Open evanp opened 5 months ago

evanp commented 5 months ago

@trwnh notes in #342 that we specify that the server should create an ID "in the actor's namespace".

"The actor's namespace" isn't a meaningful term in AP. It implies that there are ways to tell which actor created an object by inspecting the ID. Not great!

I believe we need an erratum for this issue.

trwnh commented 1 month ago

revisiting this, it feels like the kind of thing that could actually enable actors to be more portable; by making objects relative to "the actor's namespace", you have the option to treat that "namespace" as a gateway, proxy, or redirector to some final location.

this does seem to require that we give up on "reparenting" objects to different actors, but we could maybe use Move.object == Move.actor instead of Update.object.attributedTo for that. http 3xx can also work as long as the old location's server is up.

at least in a domain-based same-origin-based network, the alternative to "the actor's namespace" is "the server's namespace", i.e. its FQDN (likewise, we assume that a server cannot live in a subpath of a FQDN)

trwnh commented 2 weeks ago

at least in a domain-based same-origin-based network, the alternative to "the actor's namespace" is "the server's namespace", i.e. its FQDN (likewise, we assume that a server cannot live in a subpath of a FQDN)

3.1 Object Identifiers contains this text currently:

Publicly dereferencable URIs, such as HTTPS URIs, with their authority belonging to that of their originating server. (Publicly facing content SHOULD use HTTPS URIs).

which maybe should be reconsidered alongside this issue? at least the "authority belonging to that of their originating server" bit. this bit gives the server implicit authority over all objects, which might not be desirable architecturally speaking. an object might be created and given an identifier within "the actor's namespace" to indicate that the object is owned by the actor and not by the server. (this requires the server to be aware of "the actor's namespace", but that's not hard.)

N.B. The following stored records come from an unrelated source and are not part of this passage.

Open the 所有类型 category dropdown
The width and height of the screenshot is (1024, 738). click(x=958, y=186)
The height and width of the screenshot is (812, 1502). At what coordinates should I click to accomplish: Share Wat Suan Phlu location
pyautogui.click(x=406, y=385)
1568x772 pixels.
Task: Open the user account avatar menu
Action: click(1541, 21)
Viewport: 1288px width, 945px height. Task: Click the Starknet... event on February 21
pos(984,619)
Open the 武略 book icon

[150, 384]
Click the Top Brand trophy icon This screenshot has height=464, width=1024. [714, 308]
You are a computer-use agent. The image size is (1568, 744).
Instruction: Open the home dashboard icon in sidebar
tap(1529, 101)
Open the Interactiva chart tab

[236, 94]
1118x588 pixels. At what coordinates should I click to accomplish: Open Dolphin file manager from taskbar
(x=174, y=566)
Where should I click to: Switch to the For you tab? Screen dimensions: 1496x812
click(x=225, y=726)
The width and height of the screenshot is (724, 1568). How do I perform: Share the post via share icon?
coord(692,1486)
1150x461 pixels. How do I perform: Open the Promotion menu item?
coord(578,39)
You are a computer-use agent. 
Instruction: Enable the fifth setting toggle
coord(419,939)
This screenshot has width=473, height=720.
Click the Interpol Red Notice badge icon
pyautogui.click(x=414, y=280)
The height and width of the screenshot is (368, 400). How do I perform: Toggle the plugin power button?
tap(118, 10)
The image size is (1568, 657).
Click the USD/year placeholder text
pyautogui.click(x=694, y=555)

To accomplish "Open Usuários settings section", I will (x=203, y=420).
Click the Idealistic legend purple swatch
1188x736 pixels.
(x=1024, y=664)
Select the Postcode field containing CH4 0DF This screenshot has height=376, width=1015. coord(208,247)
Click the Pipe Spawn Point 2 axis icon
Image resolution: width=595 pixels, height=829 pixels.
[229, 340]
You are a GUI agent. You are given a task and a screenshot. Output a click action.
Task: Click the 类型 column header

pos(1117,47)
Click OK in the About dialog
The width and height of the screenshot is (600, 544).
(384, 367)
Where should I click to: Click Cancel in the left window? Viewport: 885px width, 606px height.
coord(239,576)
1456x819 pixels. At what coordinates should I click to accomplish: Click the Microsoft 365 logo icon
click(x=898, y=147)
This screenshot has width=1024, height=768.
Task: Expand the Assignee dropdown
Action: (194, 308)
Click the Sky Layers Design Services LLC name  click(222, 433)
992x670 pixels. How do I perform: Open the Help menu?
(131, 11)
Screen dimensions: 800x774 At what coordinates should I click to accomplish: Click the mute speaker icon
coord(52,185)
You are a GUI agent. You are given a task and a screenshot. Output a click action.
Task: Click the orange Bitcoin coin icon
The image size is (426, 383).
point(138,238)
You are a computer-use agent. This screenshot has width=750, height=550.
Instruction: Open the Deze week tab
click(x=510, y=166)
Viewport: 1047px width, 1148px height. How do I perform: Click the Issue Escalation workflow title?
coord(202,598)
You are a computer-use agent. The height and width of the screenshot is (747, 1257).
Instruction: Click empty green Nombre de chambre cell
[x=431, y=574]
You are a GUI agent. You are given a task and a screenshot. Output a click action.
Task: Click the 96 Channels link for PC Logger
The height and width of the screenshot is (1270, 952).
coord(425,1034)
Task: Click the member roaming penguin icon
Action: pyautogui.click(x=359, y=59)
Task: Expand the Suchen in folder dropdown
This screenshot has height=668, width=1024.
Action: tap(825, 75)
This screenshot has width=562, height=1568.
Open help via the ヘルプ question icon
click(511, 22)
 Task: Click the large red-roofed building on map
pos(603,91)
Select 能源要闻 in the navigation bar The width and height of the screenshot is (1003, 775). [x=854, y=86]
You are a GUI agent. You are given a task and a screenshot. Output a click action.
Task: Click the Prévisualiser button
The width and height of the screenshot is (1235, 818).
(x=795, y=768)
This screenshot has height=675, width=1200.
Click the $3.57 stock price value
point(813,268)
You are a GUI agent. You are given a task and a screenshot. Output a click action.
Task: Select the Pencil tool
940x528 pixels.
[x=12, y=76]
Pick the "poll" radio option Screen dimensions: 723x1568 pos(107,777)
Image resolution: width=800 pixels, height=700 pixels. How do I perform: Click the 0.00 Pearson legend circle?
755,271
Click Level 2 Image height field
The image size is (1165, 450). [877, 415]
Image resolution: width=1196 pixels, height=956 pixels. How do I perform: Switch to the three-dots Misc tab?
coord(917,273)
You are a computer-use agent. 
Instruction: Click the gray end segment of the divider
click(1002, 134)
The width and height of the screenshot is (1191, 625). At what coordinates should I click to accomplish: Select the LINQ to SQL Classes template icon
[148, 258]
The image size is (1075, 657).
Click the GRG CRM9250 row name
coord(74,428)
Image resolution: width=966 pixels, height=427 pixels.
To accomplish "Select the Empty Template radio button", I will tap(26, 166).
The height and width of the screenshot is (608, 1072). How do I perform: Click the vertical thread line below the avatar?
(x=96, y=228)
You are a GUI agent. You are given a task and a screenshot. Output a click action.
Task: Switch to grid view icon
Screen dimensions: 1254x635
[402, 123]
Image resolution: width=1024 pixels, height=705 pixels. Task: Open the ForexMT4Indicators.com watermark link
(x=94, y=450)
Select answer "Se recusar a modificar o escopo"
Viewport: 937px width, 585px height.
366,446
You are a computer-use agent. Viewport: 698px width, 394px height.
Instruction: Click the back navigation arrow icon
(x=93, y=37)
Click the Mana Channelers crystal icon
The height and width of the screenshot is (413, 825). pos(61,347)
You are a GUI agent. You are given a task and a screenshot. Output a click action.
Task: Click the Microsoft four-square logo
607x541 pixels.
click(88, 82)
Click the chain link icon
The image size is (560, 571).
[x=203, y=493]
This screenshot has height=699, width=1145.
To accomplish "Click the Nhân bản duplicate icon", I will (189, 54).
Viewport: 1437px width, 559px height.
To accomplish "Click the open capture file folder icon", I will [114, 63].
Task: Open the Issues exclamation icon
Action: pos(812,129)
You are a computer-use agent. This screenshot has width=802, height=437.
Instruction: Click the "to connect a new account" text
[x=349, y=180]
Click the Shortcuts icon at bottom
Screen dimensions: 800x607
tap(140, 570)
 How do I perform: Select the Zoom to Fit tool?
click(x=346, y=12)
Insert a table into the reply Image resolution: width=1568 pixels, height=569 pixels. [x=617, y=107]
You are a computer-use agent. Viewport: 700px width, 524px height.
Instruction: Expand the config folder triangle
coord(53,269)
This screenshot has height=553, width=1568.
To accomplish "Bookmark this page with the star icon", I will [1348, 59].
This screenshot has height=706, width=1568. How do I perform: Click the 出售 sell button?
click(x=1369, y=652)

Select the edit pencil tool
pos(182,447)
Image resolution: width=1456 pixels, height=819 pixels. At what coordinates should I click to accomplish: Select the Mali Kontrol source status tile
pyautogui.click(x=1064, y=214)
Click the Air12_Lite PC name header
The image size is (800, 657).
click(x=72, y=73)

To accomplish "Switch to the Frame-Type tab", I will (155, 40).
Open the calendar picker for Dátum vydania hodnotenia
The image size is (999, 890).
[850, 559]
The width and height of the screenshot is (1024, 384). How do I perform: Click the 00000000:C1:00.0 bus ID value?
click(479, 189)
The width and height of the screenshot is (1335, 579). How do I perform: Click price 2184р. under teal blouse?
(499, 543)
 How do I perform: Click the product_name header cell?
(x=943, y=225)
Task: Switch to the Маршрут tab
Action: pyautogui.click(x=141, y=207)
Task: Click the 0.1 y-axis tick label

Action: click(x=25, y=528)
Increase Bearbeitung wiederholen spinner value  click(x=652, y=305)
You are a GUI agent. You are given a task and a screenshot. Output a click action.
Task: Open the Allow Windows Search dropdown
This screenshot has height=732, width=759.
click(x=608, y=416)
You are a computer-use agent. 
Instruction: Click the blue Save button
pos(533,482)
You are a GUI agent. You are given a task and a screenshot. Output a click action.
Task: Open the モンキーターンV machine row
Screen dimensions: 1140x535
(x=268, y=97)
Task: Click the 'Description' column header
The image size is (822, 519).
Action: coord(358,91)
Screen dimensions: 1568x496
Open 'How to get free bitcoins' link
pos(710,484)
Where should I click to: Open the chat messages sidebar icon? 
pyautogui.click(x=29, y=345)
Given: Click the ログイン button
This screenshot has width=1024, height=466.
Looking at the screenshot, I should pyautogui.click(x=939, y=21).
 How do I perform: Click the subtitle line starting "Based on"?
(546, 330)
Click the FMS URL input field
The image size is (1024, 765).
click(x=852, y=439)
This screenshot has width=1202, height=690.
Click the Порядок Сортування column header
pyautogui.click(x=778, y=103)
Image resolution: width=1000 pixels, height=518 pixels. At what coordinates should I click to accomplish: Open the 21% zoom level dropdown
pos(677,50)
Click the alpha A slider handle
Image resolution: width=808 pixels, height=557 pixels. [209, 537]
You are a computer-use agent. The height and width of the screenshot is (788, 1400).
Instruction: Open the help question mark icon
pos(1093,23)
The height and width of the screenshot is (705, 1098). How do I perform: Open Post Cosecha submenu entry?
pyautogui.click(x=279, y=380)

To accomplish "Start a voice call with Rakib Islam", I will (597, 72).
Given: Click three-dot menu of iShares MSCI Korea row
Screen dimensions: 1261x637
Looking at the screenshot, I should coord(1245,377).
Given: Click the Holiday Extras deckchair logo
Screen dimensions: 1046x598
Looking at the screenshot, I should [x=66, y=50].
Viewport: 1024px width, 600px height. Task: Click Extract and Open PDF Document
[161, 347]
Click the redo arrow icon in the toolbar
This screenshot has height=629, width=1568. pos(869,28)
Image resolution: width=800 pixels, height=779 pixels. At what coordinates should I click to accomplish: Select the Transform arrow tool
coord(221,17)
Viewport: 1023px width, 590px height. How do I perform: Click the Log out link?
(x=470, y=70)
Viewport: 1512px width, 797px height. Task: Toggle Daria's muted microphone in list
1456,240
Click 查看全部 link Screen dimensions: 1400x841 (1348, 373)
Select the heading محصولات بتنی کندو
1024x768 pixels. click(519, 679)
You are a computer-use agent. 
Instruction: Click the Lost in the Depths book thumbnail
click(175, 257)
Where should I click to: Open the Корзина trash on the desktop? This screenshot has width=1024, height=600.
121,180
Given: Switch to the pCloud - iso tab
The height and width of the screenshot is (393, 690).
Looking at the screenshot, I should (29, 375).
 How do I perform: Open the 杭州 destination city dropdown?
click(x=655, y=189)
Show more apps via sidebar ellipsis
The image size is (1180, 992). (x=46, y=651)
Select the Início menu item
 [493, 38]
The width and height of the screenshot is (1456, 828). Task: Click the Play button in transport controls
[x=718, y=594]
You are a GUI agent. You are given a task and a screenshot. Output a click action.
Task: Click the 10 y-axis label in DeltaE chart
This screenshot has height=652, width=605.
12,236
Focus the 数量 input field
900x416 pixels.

basically if we have a server https://activitypub.example and an actor on that server, we can let the server know that "the actor's namespace" is actually https://trwnh.com/activitypub/ and then it will assign identifiers within that namespace. later when the actor migrates to https://cooler-activitypub.example the ids don't change. the only thing we'd have to do is set up an http url rewriter and redirector from https://trwnh.com/activitypub/ to whatever the current activitypub server is.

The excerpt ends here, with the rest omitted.